レビュー
概要
『公式TOEIC Listening & Reading 問題集 10』は、ETS が制作したTOEIC公式問題集です。2025年1月の調査メモによると、本番形式の模試を2回分、合計400問収録し、ページ構成は本冊112ページと別冊の解答・解説200ページ。しかもリスニング音声は本番と同じナレーターで、リーディングの一部音声ダウンロード特典まで付いています。要するに、TOEIC対策本の中でも「実際の試験にどれだけ近いか」を最優先にした教材です。
この本の強みは、問題の質が高いというより、問題の作られ方が本番そのものだという点にあります。TOEICは語彙や文法だけでなく、2時間のなかで200問をどう処理するかという試験です。本書は、その時間感覚、疲れ方、失点の出方まで含めて練習できる数少ない教材です。単なる模試ではなく、受験行動を測るための基準点として使えます。
本の具体的な内容
本書にはListening 100問とReading 100問を一組にした模試が2セット入っています。ListeningはPart 1の写真描写からPart 4の説明文まで、本番同様の流れで進み、ReadingもPart 5の短文穴埋め、Part 6の文脈補充、Part 7のシングル・ダブル・トリプルパッセージまでを通しで処理する構成です。これによって、単に英語力を測るだけでなく、「どこで時間を失うか」「どこで集中が切れるか」が見えてきます。
調査メモにあるように、本書はCD2枚付きで、さらにリーディングの一部音声も提供されます。この点が意外に大きいです。Listeningは聞いて終わりではなく、スクリプトを確認しながら聞き直すことで、設問先読みのズレや、聞き逃した瞬間の癖が分かる。Reading音声は、黙読だけでは見えにくい文の切れ目や情報のまとまりを把握する助けになります。とくにPart 7の苦手な人には有効です。
また、別冊解答・解説が厚いのも重要です。公式問題集は解法テクニックを過剰に教え込む本ではありませんが、だからこそ復習の土台になります。答え合わせをしたあと、なぜ迷ったのか、どの選択肢を切れなかったのか、Part 5で何分使ったのかを記録すると、自分の失点パターンが浮き上がります。単語帳や文法書では弱点の補強はできますが、弱点の発見は本書のような模試型教材のほうが得意です。
さらに、本書はスコア換算表付きなので、現在地の把握にも向いています。TOEICは手応えと実点がずれやすい試験ですが、公式模試2回分を通して見ると、自分の実力帯がだいたい見えてきます。

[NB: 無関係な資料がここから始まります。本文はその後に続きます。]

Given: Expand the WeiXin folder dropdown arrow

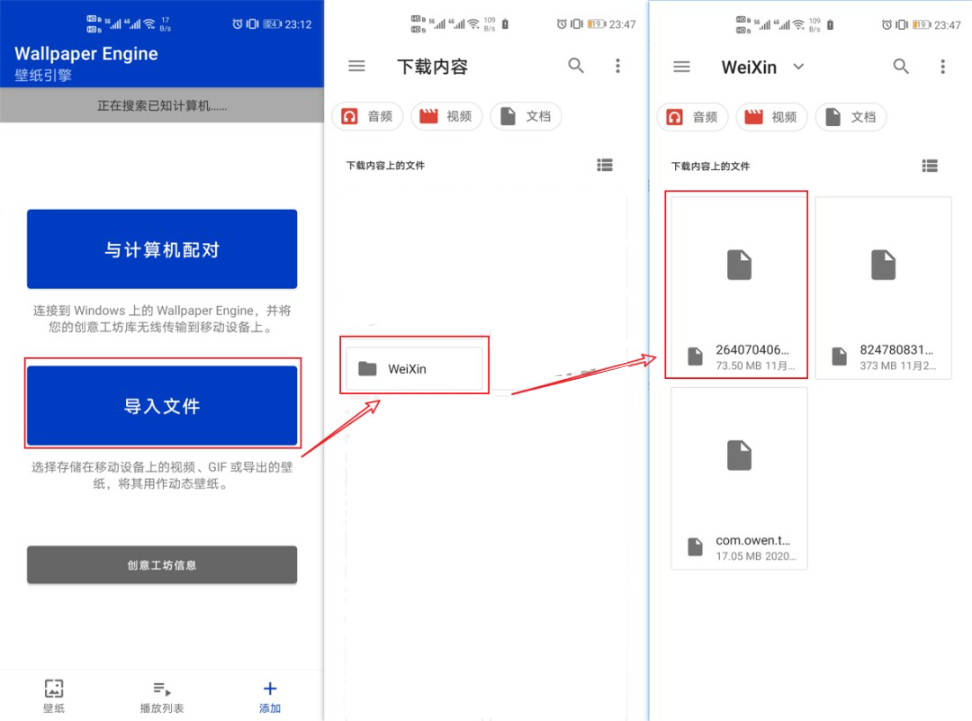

700点台で停滞しているのか、800点台でReading後半に失速するのか、ListeningのPart 3・4で落としているのか。そうした課題が見えると、その後に使う教材の選び方も変わります。
類書との比較
TOEIC教材には、Part 5特化、単語特化、速読特化の本が多くあります。それぞれ意味はありますが、試験全体の設計を理解する用途では、公式問題集の代わりにはなりません。『問題集 10』は、テクニック本ではなく、本番の再現装置として優れています。だからこそ、他教材で積み上げた知識が本番で使える形になっているかを確認できます。
とくに、模試2回分を連続で比較できる点は大きいです。1回だけだと偶然の好不調に引っ張られますが、2回解くと自分の失点傾向がかなり安定して見えてきます。Part 5で時間を使いすぎるのか、Part 7後半で落ちるのか、Listening のPart 3・4で崩れるのか。そうした癖が見えると、その後の学習計画の精度が上がります。
本番前に「何をどこまで直せばいいか」を見極める用途では、とても扱いやすい問題集です。 特定パートの癖を客観視したい人には、かなり頼りになる公式教材だと思います。 受験前の最終確認にも向いています。
こんな人におすすめ
- 本番前に、2時間通しで自分の実力を正確に測りたい人
- Part 7まで時間がもたず、配分の癖を把握したい人
- 単語帳や文法書の前に、自分の失点パターンを知りたい人
感想
この本を使うと、TOEICは知識量の勝負であると同時に、試験形式への適応力の勝負でもあることがよく分かります。2時間通しで解くと、集中力が落ちる箇所、焦って読み飛ばす癖、Listeningを引きずってReadingへ入る悪い流れまで露骨に出ます。気持ちよく終わる教材ではありませんが、だからこそ信頼できます。
特に良いのは、復習材料としての強さです。正解・不正解だけを見るのでなく、どの判断で迷ったかまで言語化していくと、次回の模試で改善点がはっきり現れます。公式問題集を軸に据えると、学習の方向性に迷いがなくなります。TOEIC対策の土台として、かなり安定感のある一冊でした。